# WORK ITEM
Excluding pictures, retype exactly the lines from the one with "The width and" through the end of the records that follow.

-*-*-

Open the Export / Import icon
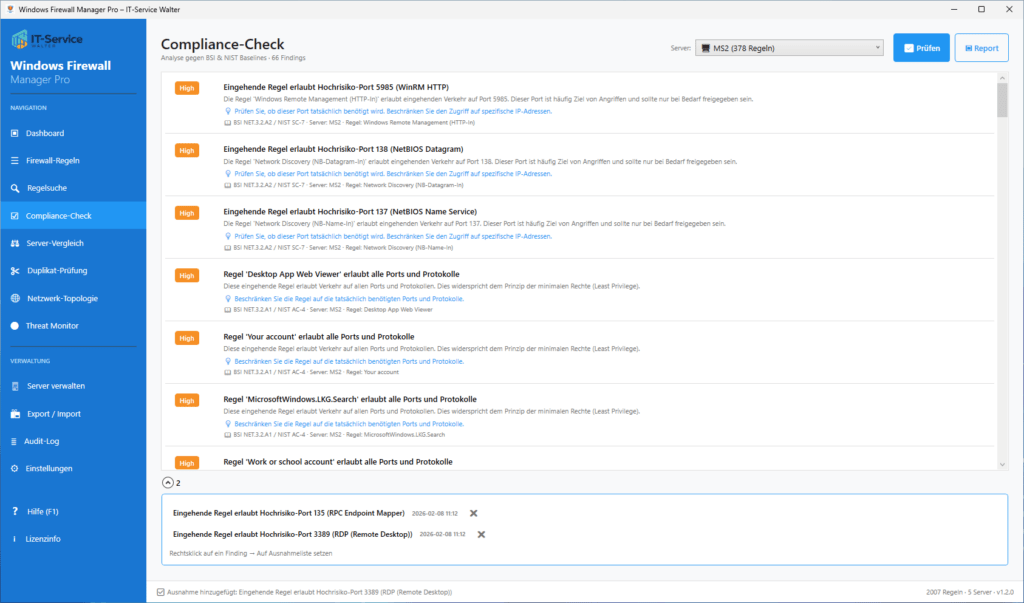click(x=14, y=413)
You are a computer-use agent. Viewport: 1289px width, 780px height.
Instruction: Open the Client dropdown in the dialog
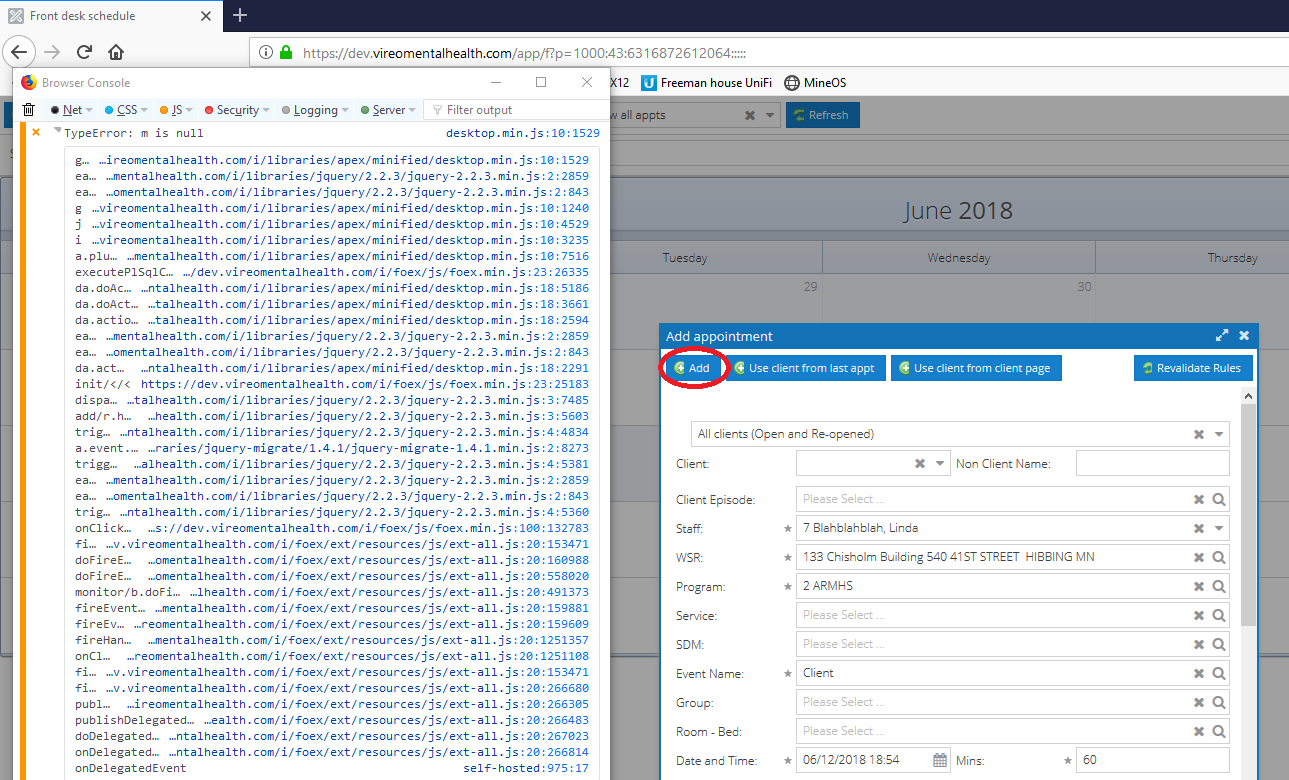pyautogui.click(x=940, y=462)
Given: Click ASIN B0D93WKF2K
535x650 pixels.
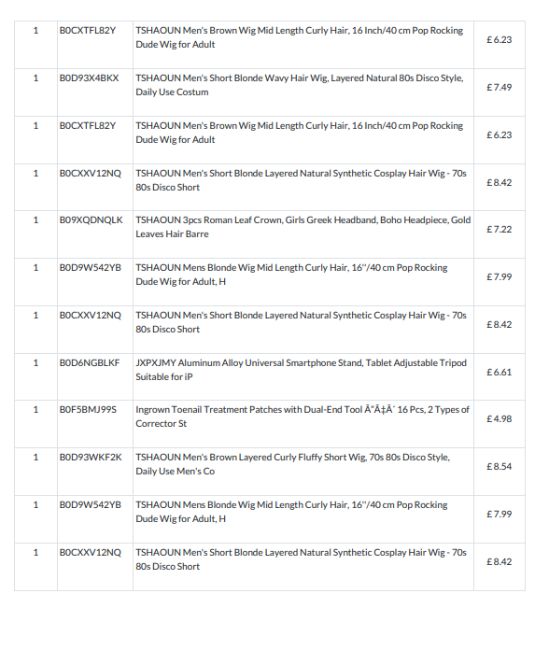Looking at the screenshot, I should point(90,457).

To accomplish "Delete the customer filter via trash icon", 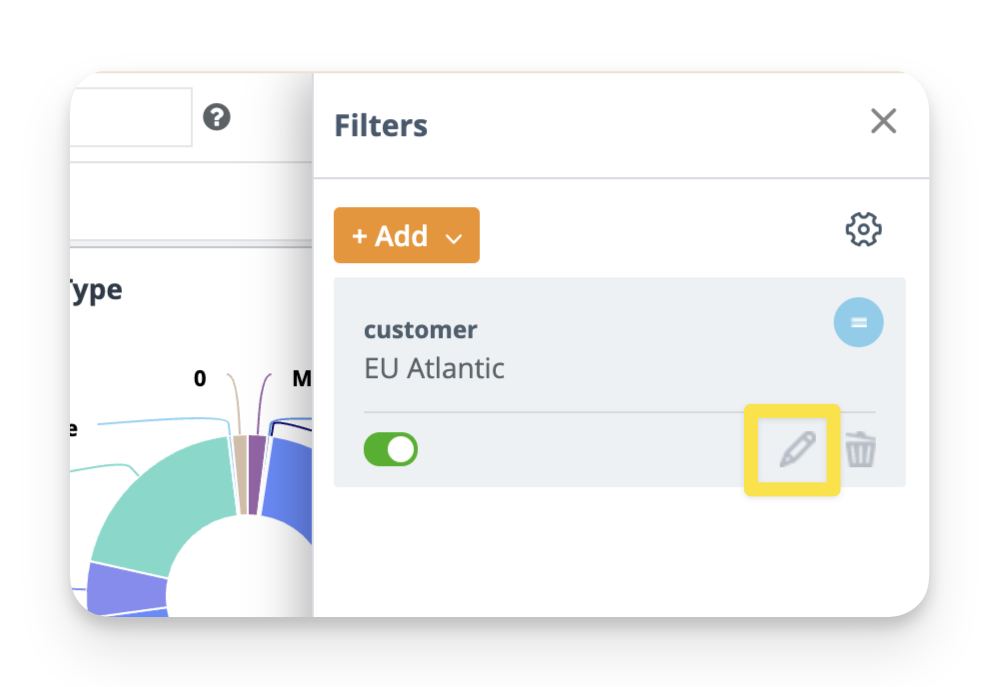I will [860, 451].
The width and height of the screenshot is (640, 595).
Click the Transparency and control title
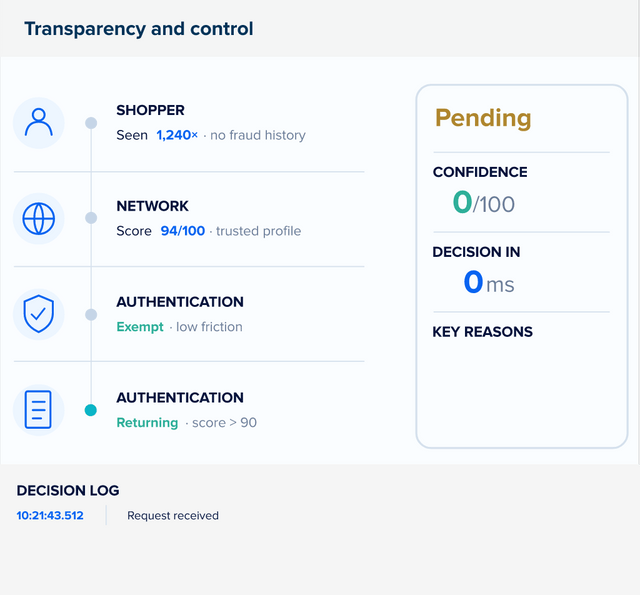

-*-*-

# RESULT OF THE EXERCISE
The width and height of the screenshot is (640, 595).
Click the Transparency and control title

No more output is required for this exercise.